She had become mesmerised by the music of the words, as if they had been released from his lips by a flageolet, and then queasy at the thought that they were seeding within her, grafting onto her soul.
Committing the words to paper, she wondered if the tapu that had been cast on Wiltshire and Uma in his story had somehow shifted through the air to settle on Vailima. Is this what paralysed them in their beds, rotting their camisoles, bringing mould to their boots?

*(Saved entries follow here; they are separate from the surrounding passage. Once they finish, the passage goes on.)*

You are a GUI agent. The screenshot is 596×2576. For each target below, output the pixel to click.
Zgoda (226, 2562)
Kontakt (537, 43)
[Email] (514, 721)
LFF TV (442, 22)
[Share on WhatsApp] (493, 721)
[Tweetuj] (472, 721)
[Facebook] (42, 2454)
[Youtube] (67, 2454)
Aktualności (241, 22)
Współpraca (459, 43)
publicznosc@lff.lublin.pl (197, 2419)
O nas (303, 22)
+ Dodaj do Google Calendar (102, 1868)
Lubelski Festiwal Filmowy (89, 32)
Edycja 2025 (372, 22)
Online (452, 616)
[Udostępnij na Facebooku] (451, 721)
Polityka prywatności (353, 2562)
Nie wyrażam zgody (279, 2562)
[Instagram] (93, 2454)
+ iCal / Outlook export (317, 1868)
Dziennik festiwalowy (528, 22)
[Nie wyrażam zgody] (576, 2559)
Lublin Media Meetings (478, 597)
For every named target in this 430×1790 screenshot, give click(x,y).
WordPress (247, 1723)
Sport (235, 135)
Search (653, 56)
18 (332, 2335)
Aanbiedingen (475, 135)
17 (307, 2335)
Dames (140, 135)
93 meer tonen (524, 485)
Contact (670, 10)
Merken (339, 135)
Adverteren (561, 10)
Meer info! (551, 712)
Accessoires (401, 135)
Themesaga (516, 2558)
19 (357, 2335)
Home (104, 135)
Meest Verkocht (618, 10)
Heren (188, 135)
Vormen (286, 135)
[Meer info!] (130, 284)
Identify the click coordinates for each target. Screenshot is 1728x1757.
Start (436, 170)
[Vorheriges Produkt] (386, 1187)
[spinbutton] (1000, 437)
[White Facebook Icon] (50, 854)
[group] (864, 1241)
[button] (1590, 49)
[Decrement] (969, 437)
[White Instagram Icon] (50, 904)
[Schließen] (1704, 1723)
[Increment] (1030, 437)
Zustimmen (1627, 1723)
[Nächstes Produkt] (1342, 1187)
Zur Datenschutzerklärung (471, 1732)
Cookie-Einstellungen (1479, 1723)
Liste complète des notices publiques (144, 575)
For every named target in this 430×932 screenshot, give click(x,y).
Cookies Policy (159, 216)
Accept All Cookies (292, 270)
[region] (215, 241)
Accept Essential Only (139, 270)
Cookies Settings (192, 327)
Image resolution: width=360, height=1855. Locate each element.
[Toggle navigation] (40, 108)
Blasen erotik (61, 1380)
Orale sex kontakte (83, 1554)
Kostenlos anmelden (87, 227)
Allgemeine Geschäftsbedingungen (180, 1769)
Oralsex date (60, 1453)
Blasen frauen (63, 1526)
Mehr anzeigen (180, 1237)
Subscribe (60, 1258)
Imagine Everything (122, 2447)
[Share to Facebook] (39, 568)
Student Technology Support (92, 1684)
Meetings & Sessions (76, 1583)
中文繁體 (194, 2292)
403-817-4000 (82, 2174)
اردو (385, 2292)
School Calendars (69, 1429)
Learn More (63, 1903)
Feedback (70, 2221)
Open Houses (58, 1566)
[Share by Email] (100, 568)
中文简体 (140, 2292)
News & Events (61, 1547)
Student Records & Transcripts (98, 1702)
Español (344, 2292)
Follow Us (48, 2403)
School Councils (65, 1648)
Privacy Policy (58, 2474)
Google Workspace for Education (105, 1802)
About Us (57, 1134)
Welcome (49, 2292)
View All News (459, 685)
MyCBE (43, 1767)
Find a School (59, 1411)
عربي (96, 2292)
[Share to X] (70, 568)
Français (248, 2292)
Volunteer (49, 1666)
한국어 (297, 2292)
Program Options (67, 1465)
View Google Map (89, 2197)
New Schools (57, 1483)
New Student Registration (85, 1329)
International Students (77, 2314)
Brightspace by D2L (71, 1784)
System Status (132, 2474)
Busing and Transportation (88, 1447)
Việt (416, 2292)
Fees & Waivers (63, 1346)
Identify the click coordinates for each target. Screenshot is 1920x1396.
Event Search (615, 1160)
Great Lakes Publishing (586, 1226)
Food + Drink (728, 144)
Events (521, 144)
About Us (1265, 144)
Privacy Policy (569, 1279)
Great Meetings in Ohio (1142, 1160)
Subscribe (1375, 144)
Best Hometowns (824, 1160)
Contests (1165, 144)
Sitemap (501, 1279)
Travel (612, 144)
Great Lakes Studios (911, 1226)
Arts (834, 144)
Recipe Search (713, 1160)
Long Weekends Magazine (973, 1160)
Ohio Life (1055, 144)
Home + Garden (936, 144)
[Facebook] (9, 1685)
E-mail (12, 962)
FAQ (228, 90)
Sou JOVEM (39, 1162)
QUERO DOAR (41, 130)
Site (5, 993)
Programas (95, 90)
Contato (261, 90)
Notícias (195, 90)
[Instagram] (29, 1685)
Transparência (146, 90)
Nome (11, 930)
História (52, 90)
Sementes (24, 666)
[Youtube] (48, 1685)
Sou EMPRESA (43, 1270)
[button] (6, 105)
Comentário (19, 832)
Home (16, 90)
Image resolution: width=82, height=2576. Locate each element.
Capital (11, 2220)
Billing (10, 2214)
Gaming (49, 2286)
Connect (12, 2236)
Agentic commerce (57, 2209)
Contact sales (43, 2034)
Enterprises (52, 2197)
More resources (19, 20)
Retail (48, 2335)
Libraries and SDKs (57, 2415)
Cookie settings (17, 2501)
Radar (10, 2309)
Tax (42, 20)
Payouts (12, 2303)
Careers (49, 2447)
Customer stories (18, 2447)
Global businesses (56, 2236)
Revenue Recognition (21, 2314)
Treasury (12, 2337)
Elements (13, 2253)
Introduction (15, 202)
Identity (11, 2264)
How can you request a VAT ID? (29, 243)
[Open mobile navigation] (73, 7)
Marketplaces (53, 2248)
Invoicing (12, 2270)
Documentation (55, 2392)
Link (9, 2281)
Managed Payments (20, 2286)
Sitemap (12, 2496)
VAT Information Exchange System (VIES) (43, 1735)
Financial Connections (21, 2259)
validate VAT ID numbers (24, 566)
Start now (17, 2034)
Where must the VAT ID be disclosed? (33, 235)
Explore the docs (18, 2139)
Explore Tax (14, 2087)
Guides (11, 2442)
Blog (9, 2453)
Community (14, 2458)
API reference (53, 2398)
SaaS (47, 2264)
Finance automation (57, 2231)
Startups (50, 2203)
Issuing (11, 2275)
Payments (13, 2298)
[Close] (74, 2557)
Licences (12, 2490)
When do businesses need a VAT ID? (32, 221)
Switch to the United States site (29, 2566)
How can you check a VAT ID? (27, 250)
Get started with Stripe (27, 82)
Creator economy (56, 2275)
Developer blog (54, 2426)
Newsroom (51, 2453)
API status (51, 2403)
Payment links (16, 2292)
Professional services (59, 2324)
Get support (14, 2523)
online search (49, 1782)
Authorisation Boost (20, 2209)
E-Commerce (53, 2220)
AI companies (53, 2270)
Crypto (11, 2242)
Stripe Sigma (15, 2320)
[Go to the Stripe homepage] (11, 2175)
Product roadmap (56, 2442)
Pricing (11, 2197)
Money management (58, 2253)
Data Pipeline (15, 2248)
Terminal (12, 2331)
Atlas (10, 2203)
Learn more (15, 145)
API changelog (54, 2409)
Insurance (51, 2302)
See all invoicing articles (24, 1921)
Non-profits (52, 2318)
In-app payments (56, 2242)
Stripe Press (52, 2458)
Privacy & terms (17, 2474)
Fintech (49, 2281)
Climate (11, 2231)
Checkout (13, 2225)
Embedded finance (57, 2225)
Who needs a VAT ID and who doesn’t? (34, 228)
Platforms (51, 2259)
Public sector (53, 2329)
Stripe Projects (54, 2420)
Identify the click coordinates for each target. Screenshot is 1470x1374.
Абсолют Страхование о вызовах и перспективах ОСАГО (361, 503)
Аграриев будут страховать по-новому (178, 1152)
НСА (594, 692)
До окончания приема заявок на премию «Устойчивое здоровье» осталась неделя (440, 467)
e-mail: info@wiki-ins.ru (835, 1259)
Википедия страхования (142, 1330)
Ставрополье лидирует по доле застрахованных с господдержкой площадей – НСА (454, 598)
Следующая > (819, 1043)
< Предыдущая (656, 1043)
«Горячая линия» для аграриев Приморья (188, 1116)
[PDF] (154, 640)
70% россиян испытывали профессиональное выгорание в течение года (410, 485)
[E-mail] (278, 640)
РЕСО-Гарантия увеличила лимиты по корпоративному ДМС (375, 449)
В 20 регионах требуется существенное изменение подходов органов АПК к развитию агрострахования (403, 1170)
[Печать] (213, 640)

And as the medium of the story, she wondered, was she now the source of the contagion, colouring his words, taking possession of them?
Behind the mosquito netting her stepfather is already beginning to stir. He reaches for his pyjamas, the gauze turning his flesh into tiny pinpricks of pink.
‘Where is Mary?’ he suddenly asks.
Once again she can feel the photograph in her fingers, its corners curling like a question.
‘Mary?’ She thinks of the strange fecundity of the forest, how growing near the mountain pool in the photograph are the tree African violets, with dainty white flowers and monstrous leaves. She thinks of the natural corset shape of Mary’s tiny waist and how in a month or more it might begin to show, ripening slowly like breadfruit – something to fasten their fears onto, ‘devil-work’, the painter’s child. Something easily banished from here, on board the Lübeck, to be sent back to Sydney from whence she came.
‘Mary is unwell,’ she says.
In Sydney they had coined a verb for what she had been noisily conjugating in the bathroom downstairs: to chunder.
‘Perhaps Mother has a cure,’ he notes wryly, motioning to her white widow’s cap taking flight on the balcony outside.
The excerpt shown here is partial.